Contro la solitudine, la badante di condominio è una figura sempre più diffusa che riunisce in sé il valore della sharing economy e del mutuo soccorso.
Il C.C.N.L. per i dipendenti da proprietari di terreni e fabbricati prevede da tempo la possibilità di assumere, come dipendente del condominio, un assistente condominiale addetto all’assistenza di anziani e bambini. Questa nuova tipologia di lavoro, nella quale rientra la cosiddetta badante di condominio, è attualmente in corso, sia attraverso agenzie e cooperative che forniscono il servizio su chiamata dei condomini o delle loro famiglie, sia grazie ai progetti di politica sociale delle amministrazioni, con il coinvolgimento del terzo settore.
Imparare dal Nord Europa
L’idea all’estero non è nuova e rientra in quello che potremmo definire modello di welfare scandinavo da decenni nel dibattito politico-sociale, come progetto di coesione sociale e di sviluppo di una società solidale: meno strutture “chiuse”, come la classica casa di accoglienza, e sempre più soluzioni antisolitudine a misura di anziano. I condomini rimangono infatti uno dei pochi luoghi di aggregazione e socialità, nei quali è possibile, attraverso progetti mirati, combattere l’isolamento e fare squadra (pensiamo al “nonno in affido”). La cosiddetta “badante condominiale” è uno di questi.
I vantaggi per tutti
Non sempre gli anziani possono permettersi i costi di un’assistenza personalizzata, ma una sola badante all’interno di un condominio – che suddivide le ore di lavoro (e la parcella) tra più famiglie – può essere la soluzione vincente. Cucinare, fare la spesa, pulire la casa, svolgere nella sostanza tutti quei compiti quotidiani comunque pesanti anche per un anziano autosufficiente, ma soprattutto farlo col sorriso, scambiando quattro chiacchiere. In pratica l’intera giornata lavorativa si divide in tanti part time quanti sono le persone per le quali lavora. Col risultato di avere da un lato sempre la sicurezza di un aiuto al momento giusto (poiché è sempre presente all’interno del condominio) e dall’altro l’ottimizzazione del lavoro stesso (un’unica uscita per la spesa, ad esempio).
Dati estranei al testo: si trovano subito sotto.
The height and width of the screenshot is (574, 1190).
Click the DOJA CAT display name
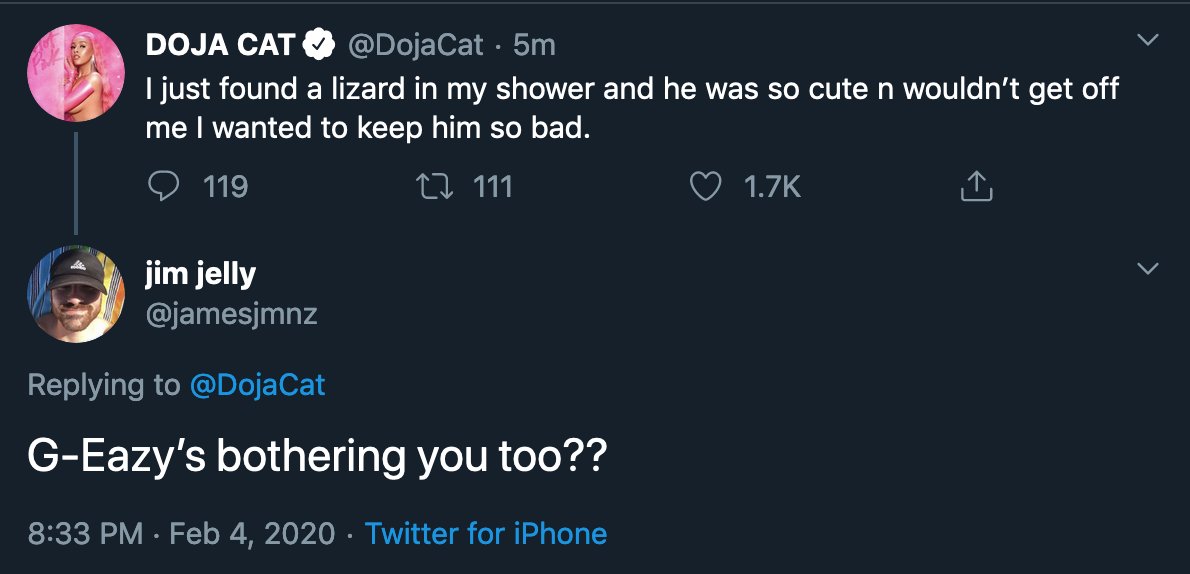click(x=222, y=44)
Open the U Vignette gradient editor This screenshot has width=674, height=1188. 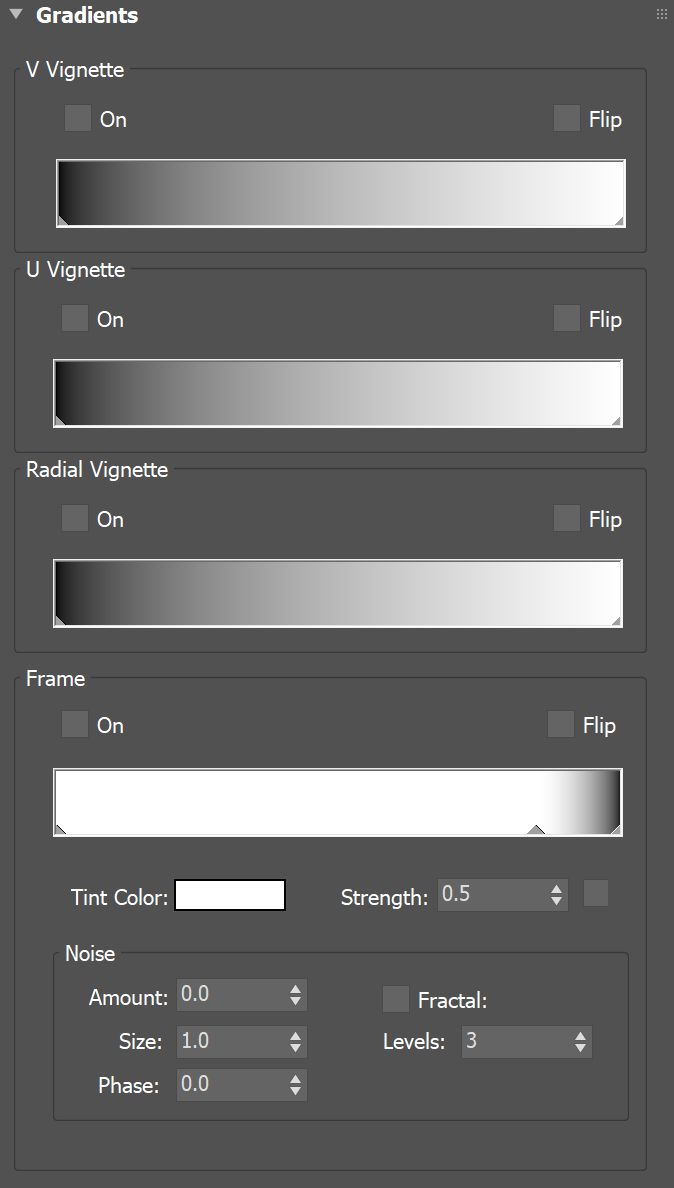(x=337, y=392)
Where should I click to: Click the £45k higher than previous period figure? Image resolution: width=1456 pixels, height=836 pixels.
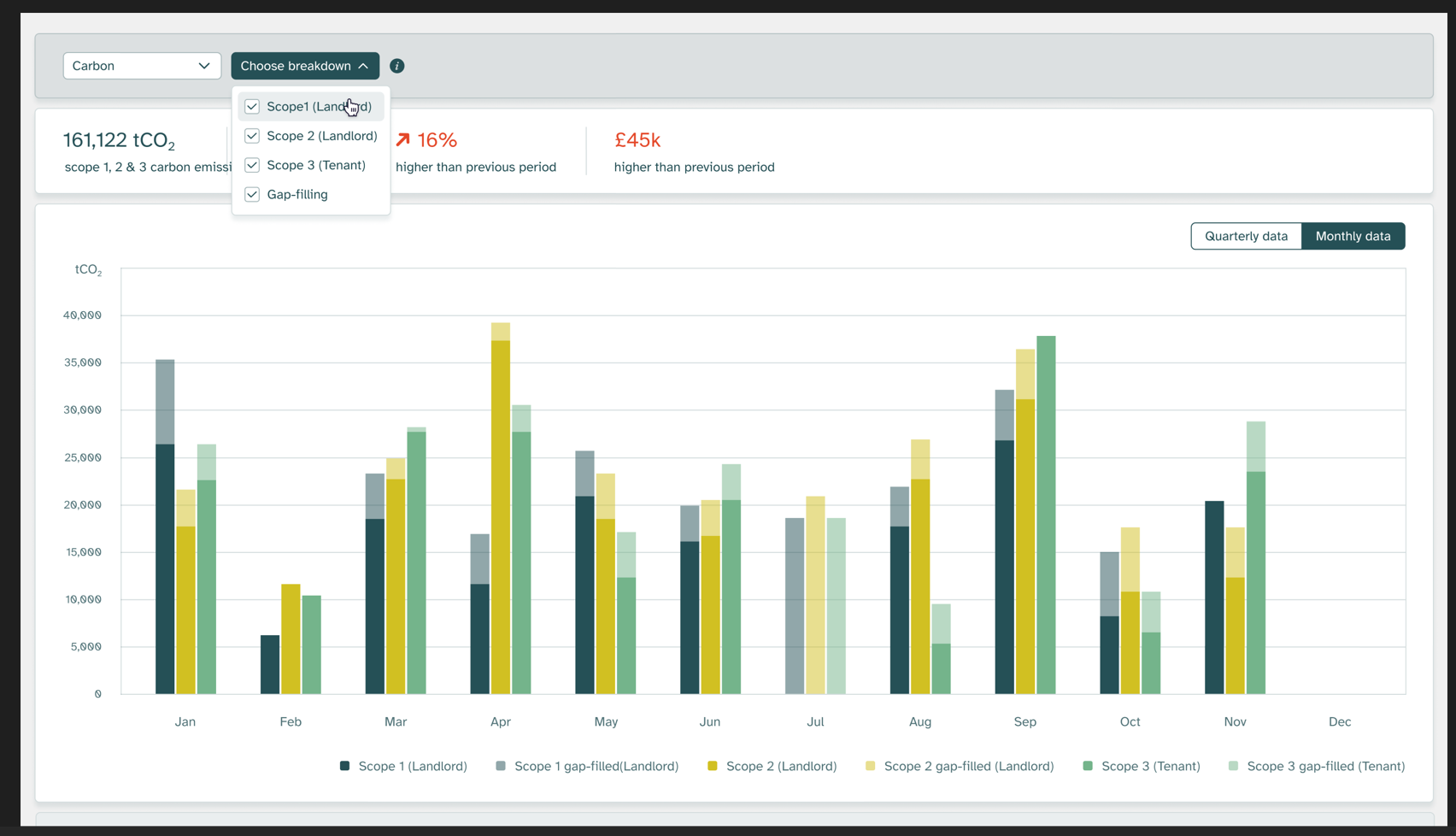tap(637, 140)

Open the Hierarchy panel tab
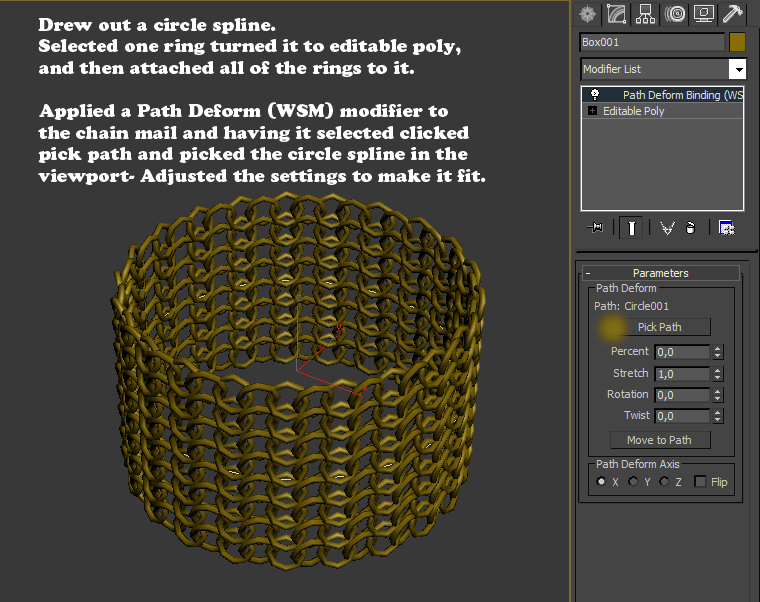[645, 14]
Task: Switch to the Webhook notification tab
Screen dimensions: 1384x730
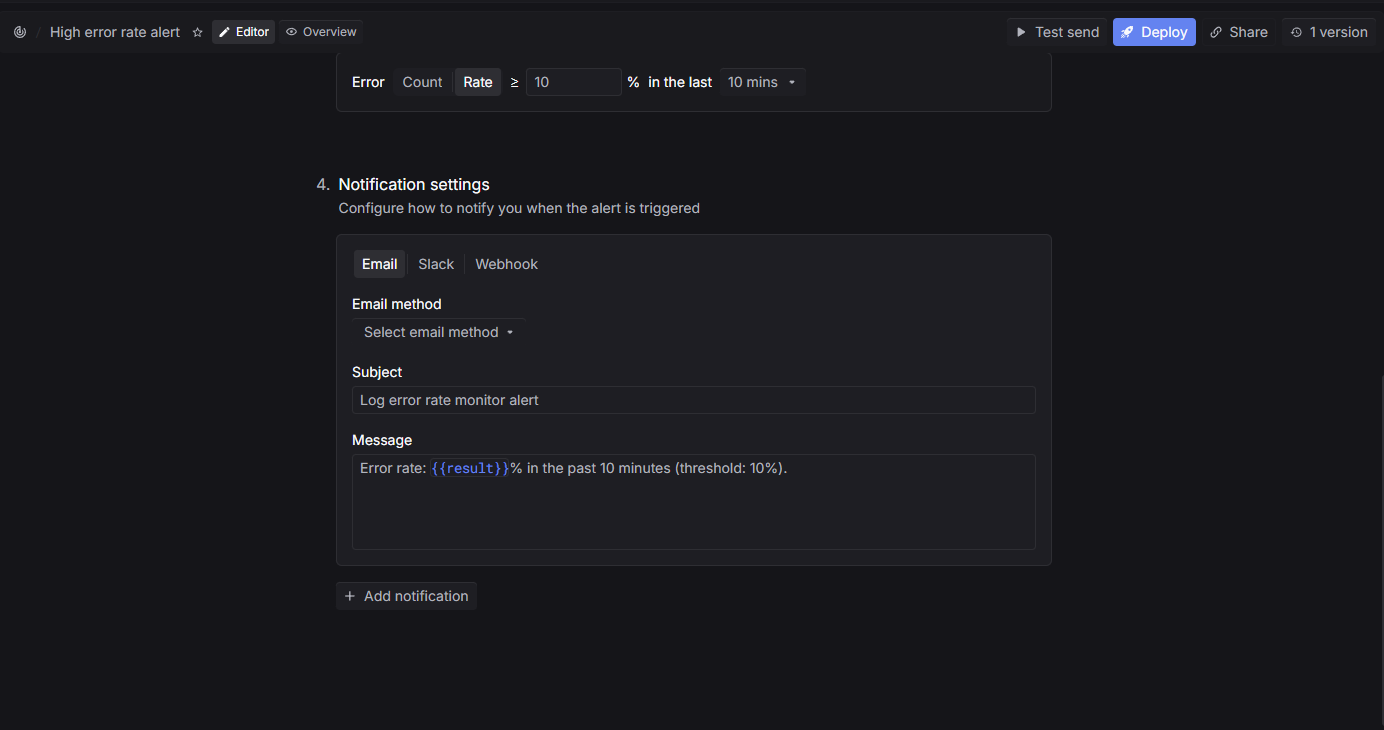Action: [x=506, y=264]
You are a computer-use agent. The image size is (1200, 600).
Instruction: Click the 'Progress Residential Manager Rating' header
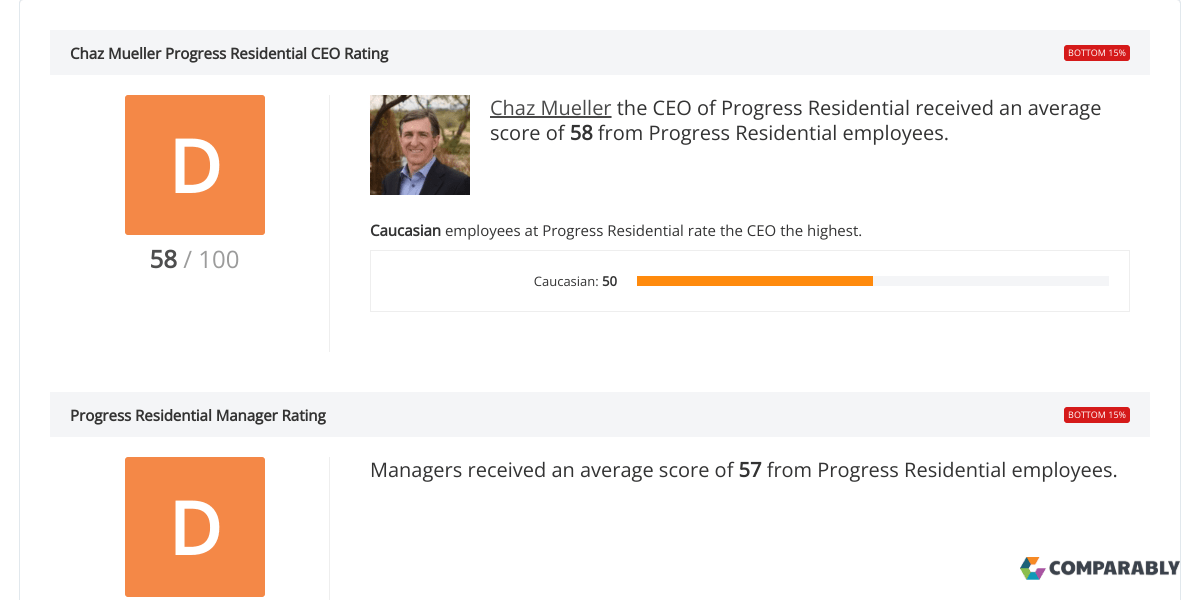pos(198,415)
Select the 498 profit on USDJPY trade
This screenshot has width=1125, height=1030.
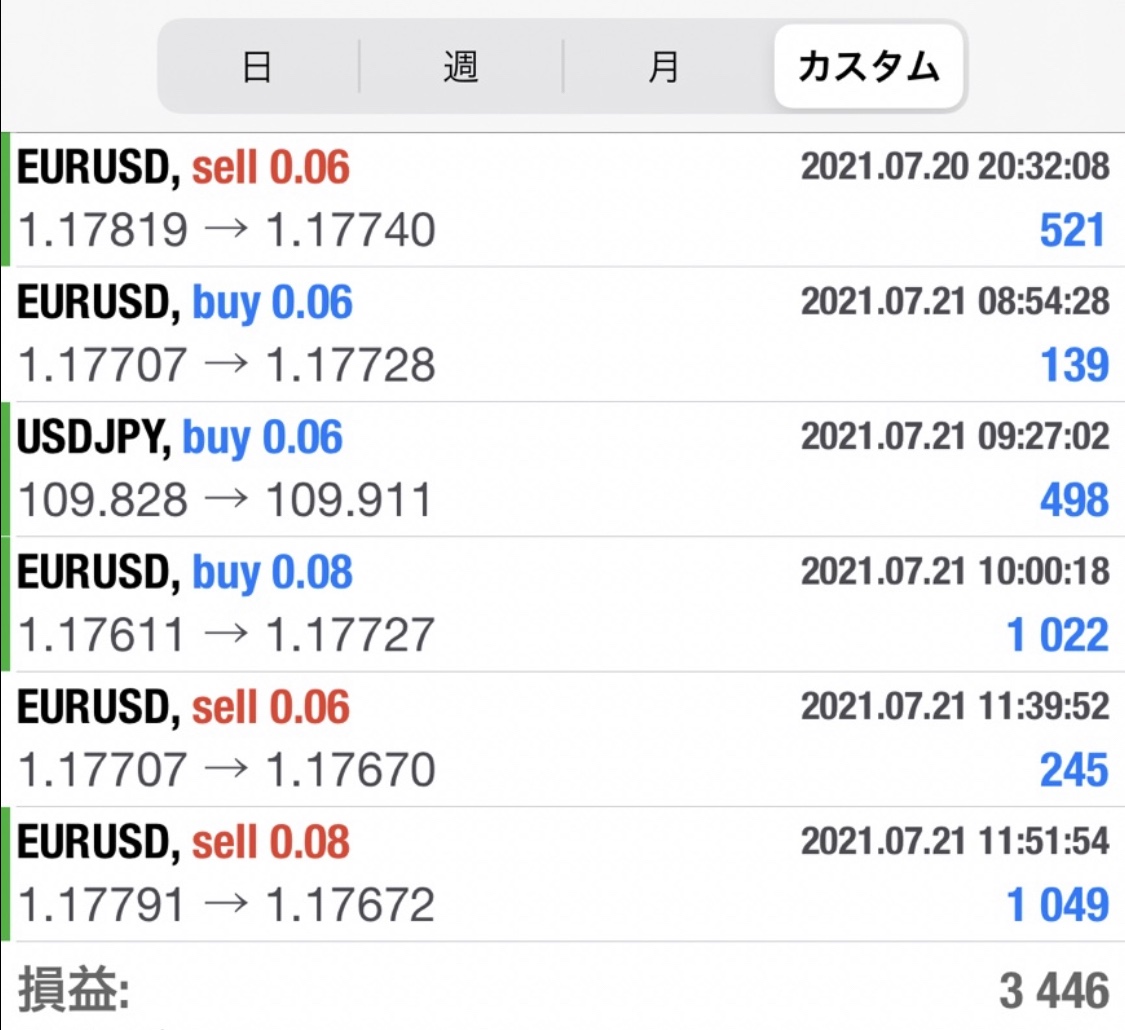coord(1074,500)
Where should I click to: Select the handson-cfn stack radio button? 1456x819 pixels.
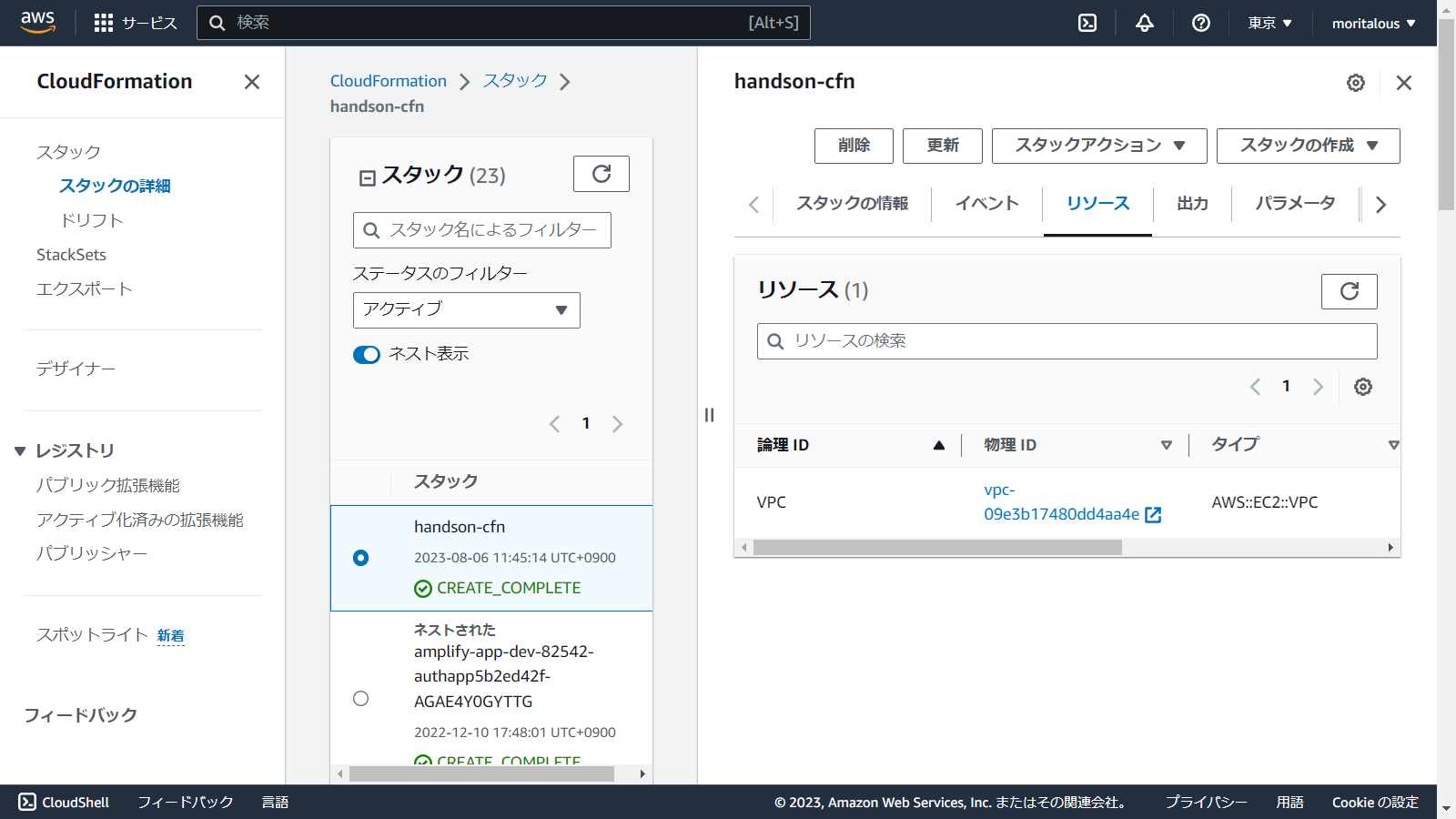(x=360, y=558)
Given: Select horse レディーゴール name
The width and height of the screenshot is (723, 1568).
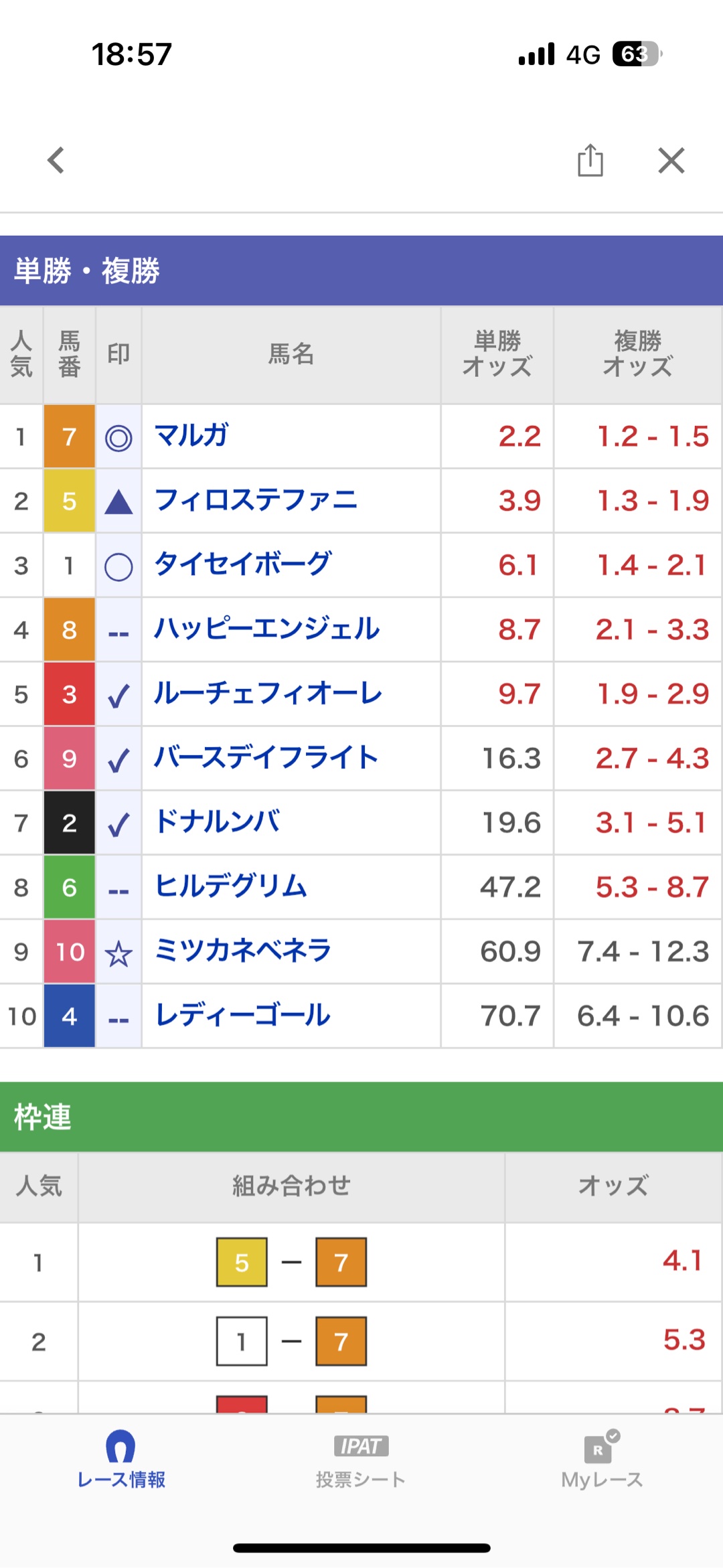Looking at the screenshot, I should point(242,1015).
Le buone pratiche in Italia
Gli esempi in atto da qualche tempo in diverse città italiane dimostrano che si tratta di un’idea attuabile ed economicamente conveniente, che supera l’idea del condominio come fonte di liti e tensioni restituendogli il valore di luogo di incontro e solidarietà. A Bologna l’associazione Confabitare ha lanciato il progetto nel lontano 2012. A Milano l’iniziativa è partita un paio d’anni dopo in alcuni palazzi popolari, grazie all’intervento del Comune e si è poi diffusa in molte città italiane come Parma e Firenze, dove l’iniziativa è stata sperimentata su un nucleo di 4 anziani e la badante svolge il doppio ruolo di assistenza e socializzazione (nel senso che dopo l’assistenza a casa di ciascuno, riunisce tutti in un appartamento a turno).
L’esperienza di Pavia
Il progetto di Pavia nelle case Aler è stato uno degli ultimi a partire, ma ad oggi rappresenta un esempio virtuoso di riuscita, tanto che è di questi giorni la notizia di un ulteriore rinnovamento da parte del Comune, che lo finanzia con circa 35mila euro l’anno, e lo definisce una “esperienza positiva, da estendere ad altre strutture”. Nel tempo l’assistenza è passata da 10 a 40 ore settimanali, suddivisa su 22 anziani che possono contare su un supporto per l’igiene personale e della casa, accompagnamento e compagnia. È stata creata anche una mensa condivisa per aumentare le occasioni di incontro. Certo per portarlo avanti ci vogliono le persone e i fondi adatti: il progetto è gestito con impegno dall’onlus Vasi di creta, che ne è anche “custode sociale”, all’interno di un più vasto disegno di cohousing per gli over 65 partito nel 2008.